Utanç içinde oradan kaçacakken, şen şakrak kahkahası ile buna engel olmuştu. ''Otur hadi, anlatıyorum.''

Geriye dönüp, dalga mı geçiyor yoksa anlatacak mı diye emin olmak adına baktın. Sütünü bırakmıştı, yan tarafında duran mavi yastığı kucağına almıştı. 

''Hatırlıyor musun...'' dedi derin sesiyle. O başlar başlamaz karşısındaki koltukta yerini almıştın. ''Küçükken bir kaza geçirmiştin... Ölümden dönmüştün...''

Bir an ürpersen de, cümle oldukça klişeydi. Her iki çocuktan biri küçükken ölüm tehlikesi atlatırdı sonuçta?

''Hatırlamıyorum, çok fazla kaza geçirdim.'' dedin oltaya gelmesi için blöf yapma yoluna gitmiştin. 

''Beş yaşındaydın, yine buraya kayak yapmaya gelmiştiniz. Küçük sevimli bir köpeği beslemek için, orada kaldığınız süre boyunca her gün tesisin arkasındaki çamlığa giderdin...''

Birden rengin atmıştı detayların gerçekliğiyle.

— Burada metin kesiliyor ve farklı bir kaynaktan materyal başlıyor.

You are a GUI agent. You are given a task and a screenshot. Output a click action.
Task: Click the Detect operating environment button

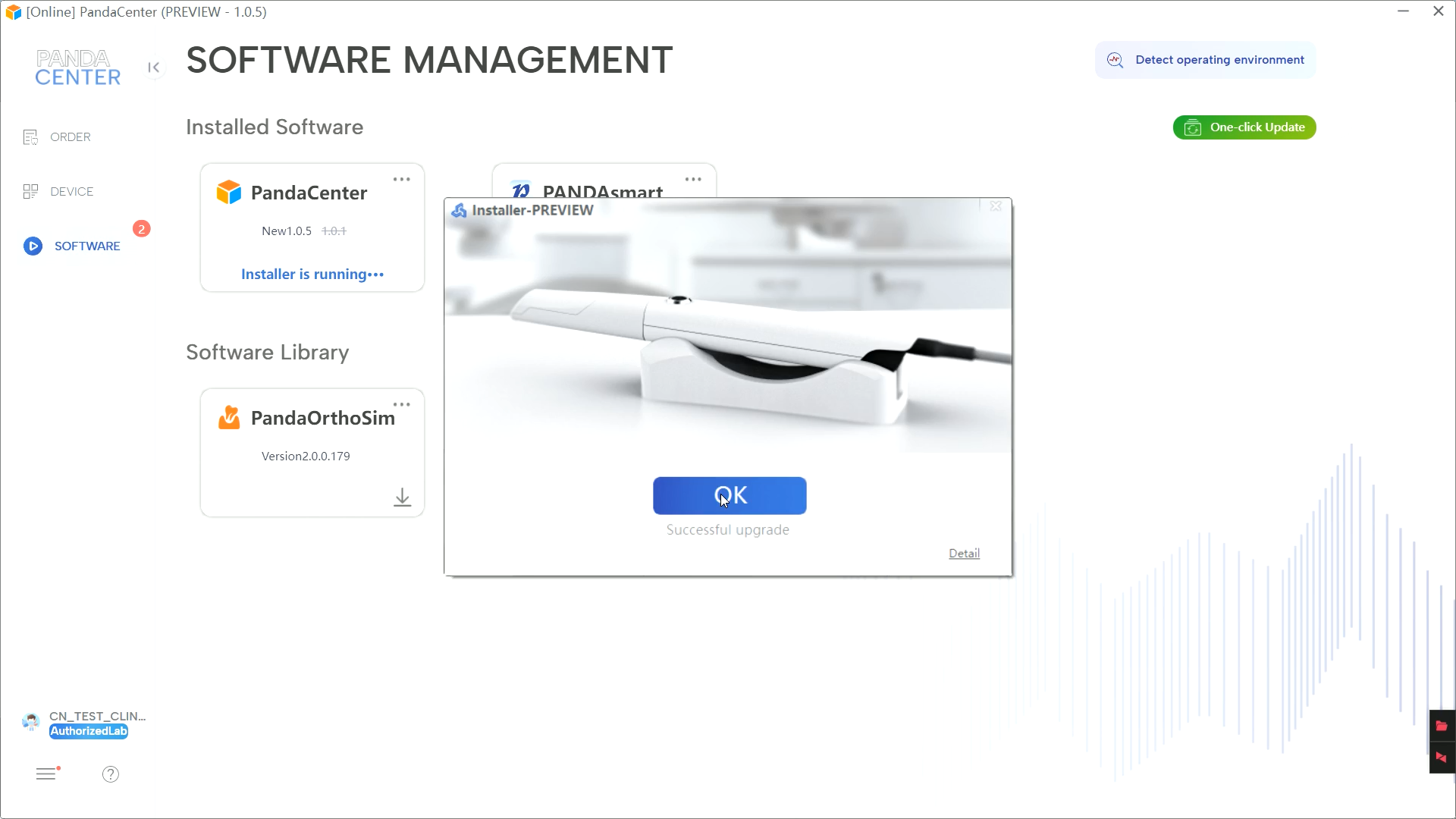pyautogui.click(x=1205, y=60)
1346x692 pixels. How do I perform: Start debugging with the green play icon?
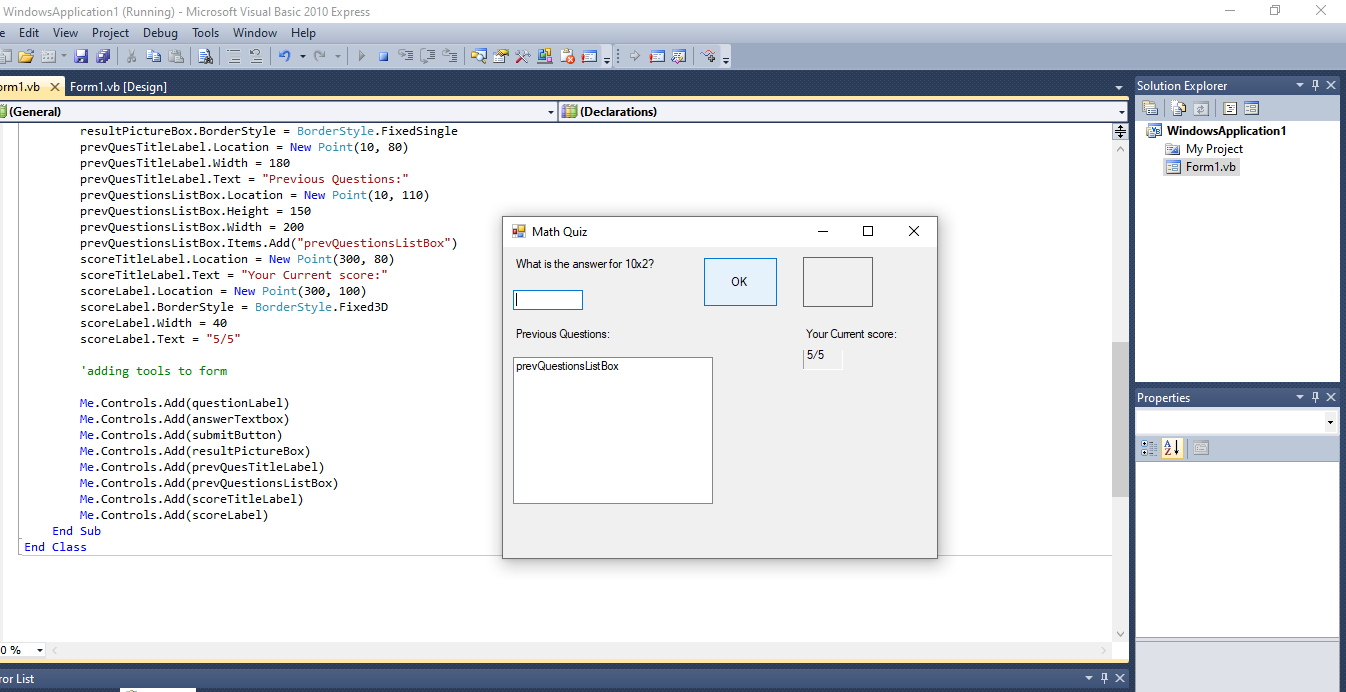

''Sonra o gün... Köpek henüz gelmemişti ve sen de biraz daha yakın olabilmek için taşlı ve dik bir eğimden inmeye başlamıştın... Küçücük ellerinin ve ayaklarının seni nereye kadar götüreceğini görmek istemiştin belki de, kim bilir... Ama tabi kimse sana karlı taşların çok kaygan olabileceğini, ve o eğimden yuvarlanırsan senden geriye bir parça bile kalmayacağını söylememişti.''

Çok iyi hatırlıyordun... Sırf bu kaza yüzünden karlı havalarda dışarı çıkmaya korkmuş ve ailen olmadan asla dışarı adım atamamıştın.

''Seni gördüm... Ayağının kaydığı anı ve ellerinin tutuşunu kaybedişini... Hepsini... Hatta tam şuranda, o günden kalma bir anı var.'' 

Yanına gelmesi ve saç başlangıcında bulunan, yıllardır itinayla sakladığın yara izini bulmuştu. Gözlerin dolu dolu, hala olağan dışı gelen ama bir o kadar da gerçek olan hikayeni başka bir ağızdan dinliyordun. 

''Şanslıydın ki, küçük bedenin ufak bir düzlükte durmuştu. Biraz daha yuvarlansan... Uçurumun sonu nehrin kenarına kadar devam ediyordu.''

''Sen... Neredeydin... Ve nasıl?''

''O yavru köpek bendim. Yani senin köpek sandığın şey, aslında bir kurt yavrusuydu.'' 

Kafanı sallıyordun... Uyduruyordu değil mi? Yani belki de takıntılı bir manyaktı ve tüm geçmişini araştırırken bulmuştu?

''Sımsıcak kanın fani bedenini terk ederek karları boyarken başındaydım... Seni yiyebilirdim... Benim için kolay bir avdın... Ama yapamadım...'' gözlerinin içine bakıyordu, ve sesi seni birazdan eritebilecek bir tınıdaydı. ''Her gün bana gelirken parlayan gözlerini hatırladım... Ellerin üşüse de, öksürsen de, annenden azar işitsen de her gün geldin...'' 

Dolan gözlerini sildi ve devam etti. 

''Seni hayatta tutabilecek tek şey ölümsüzlüğü damarlarında taşıyan benim kanımdı... Seni hayatta tutabilmek için kendi kanımı içirdim sana. Ama benim de bilmediğim şey, bunun seni benim eşim yaptığıydı...''

''Yani?'' dedin titreyen sesinle. ''Bundan sonraki hayatımı sana muhtaç olarak mı yaşayacağım?''

''Hayır...'' dedi sesini toplayarak. Devamını söylemek istemiyordu, çünkü son cümlen onunla kalmak istemediğini anlamasına yetmişti. 'Asıl ben muhtacım sana' demeliydi. Çünkü senden uzak olduğu her an gücü azalıyor ve ruhundan bir parça kayboluyordu. Bu bağ onu ölüme götürecekti belki, ama seni zorla yanında tutmayı elvermiyordu içi. Halbuki onun için çok kolaydı bu. 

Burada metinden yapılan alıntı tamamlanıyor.